» EXERCISE INSTRUCTIONS: From the first line to the last, print the data exactly.
##### MATERIAL FOR THE TASK
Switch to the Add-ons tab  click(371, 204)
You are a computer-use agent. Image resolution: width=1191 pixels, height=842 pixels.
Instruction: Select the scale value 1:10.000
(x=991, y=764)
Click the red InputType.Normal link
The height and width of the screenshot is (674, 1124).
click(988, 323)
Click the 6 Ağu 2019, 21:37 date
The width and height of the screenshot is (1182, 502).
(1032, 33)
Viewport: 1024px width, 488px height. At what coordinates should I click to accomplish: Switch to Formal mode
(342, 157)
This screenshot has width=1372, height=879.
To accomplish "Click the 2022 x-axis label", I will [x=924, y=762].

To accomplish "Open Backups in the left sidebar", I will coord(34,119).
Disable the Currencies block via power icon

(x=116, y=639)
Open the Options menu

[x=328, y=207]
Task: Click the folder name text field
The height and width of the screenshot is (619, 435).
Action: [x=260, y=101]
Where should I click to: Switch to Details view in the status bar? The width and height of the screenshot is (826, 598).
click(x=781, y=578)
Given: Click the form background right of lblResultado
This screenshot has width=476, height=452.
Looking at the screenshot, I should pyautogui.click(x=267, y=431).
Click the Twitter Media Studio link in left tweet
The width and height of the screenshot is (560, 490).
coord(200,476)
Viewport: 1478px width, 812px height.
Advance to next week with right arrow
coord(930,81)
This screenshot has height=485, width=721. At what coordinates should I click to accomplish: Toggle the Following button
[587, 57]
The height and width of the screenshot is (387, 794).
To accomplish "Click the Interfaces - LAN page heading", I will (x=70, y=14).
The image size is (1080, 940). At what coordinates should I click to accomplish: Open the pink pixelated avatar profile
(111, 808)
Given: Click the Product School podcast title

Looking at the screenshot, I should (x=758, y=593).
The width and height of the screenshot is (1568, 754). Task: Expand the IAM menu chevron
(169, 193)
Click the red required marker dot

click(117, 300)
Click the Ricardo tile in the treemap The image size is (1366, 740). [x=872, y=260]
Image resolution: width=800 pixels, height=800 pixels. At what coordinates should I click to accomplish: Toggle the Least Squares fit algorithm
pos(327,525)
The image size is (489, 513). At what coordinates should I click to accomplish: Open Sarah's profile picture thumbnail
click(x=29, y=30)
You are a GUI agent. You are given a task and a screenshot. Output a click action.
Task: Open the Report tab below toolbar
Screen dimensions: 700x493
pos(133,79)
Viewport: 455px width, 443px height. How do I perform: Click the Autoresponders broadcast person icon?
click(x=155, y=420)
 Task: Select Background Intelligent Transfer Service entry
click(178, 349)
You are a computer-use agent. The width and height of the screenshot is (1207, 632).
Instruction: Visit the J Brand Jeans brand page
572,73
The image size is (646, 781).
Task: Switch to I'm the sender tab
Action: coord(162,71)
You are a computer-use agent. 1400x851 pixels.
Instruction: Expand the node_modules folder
##########
» ANSWER BOX:
Switch to the Add-ons tab  click(371, 204)
You are a computer-use agent. Image resolution: width=1191 pixels, height=842 pixels.
Instruction: Select the scale value 1:10.000
(x=991, y=764)
Click the red InputType.Normal link
The height and width of the screenshot is (674, 1124).
click(988, 323)
Click the 6 Ağu 2019, 21:37 date
The width and height of the screenshot is (1182, 502).
(1032, 33)
Viewport: 1024px width, 488px height. At what coordinates should I click to accomplish: Switch to Formal mode
(342, 157)
This screenshot has width=1372, height=879.
To accomplish "Click the 2022 x-axis label", I will [x=924, y=762].

To accomplish "Open Backups in the left sidebar", I will coord(34,119).
Disable the Currencies block via power icon

(x=116, y=639)
Open the Options menu

[x=328, y=207]
Task: Click the folder name text field
The height and width of the screenshot is (619, 435).
Action: [x=260, y=101]
Where should I click to: Switch to Details view in the status bar? The width and height of the screenshot is (826, 598).
click(x=781, y=578)
Given: Click the form background right of lblResultado
This screenshot has width=476, height=452.
Looking at the screenshot, I should pyautogui.click(x=267, y=431).
Click the Twitter Media Studio link in left tweet
The width and height of the screenshot is (560, 490).
coord(200,476)
Viewport: 1478px width, 812px height.
Advance to next week with right arrow
coord(930,81)
This screenshot has height=485, width=721. At what coordinates should I click to accomplish: Toggle the Following button
[587, 57]
The height and width of the screenshot is (387, 794).
To accomplish "Click the Interfaces - LAN page heading", I will (x=70, y=14).
The image size is (1080, 940). At what coordinates should I click to accomplish: Open the pink pixelated avatar profile
(111, 808)
Given: Click the Product School podcast title

Looking at the screenshot, I should (x=758, y=593).
The width and height of the screenshot is (1568, 754). Task: Expand the IAM menu chevron
(169, 193)
Click the red required marker dot

click(117, 300)
Click the Ricardo tile in the treemap The image size is (1366, 740). [x=872, y=260]
Image resolution: width=800 pixels, height=800 pixels. At what coordinates should I click to accomplish: Toggle the Least Squares fit algorithm
pos(327,525)
The image size is (489, 513). At what coordinates should I click to accomplish: Open Sarah's profile picture thumbnail
click(x=29, y=30)
You are a GUI agent. You are given a task and a screenshot. Output a click action.
Task: Open the Report tab below toolbar
Screen dimensions: 700x493
pos(133,79)
Viewport: 455px width, 443px height. How do I perform: Click the Autoresponders broadcast person icon?
click(x=155, y=420)
 Task: Select Background Intelligent Transfer Service entry
click(178, 349)
You are a computer-use agent. The width and height of the screenshot is (1207, 632).
Instruction: Visit the J Brand Jeans brand page
572,73
The image size is (646, 781).
Task: Switch to I'm the sender tab
Action: coord(162,71)
You are a computer-use agent. 1400x851 pixels.
Instruction: Expand the node_modules folder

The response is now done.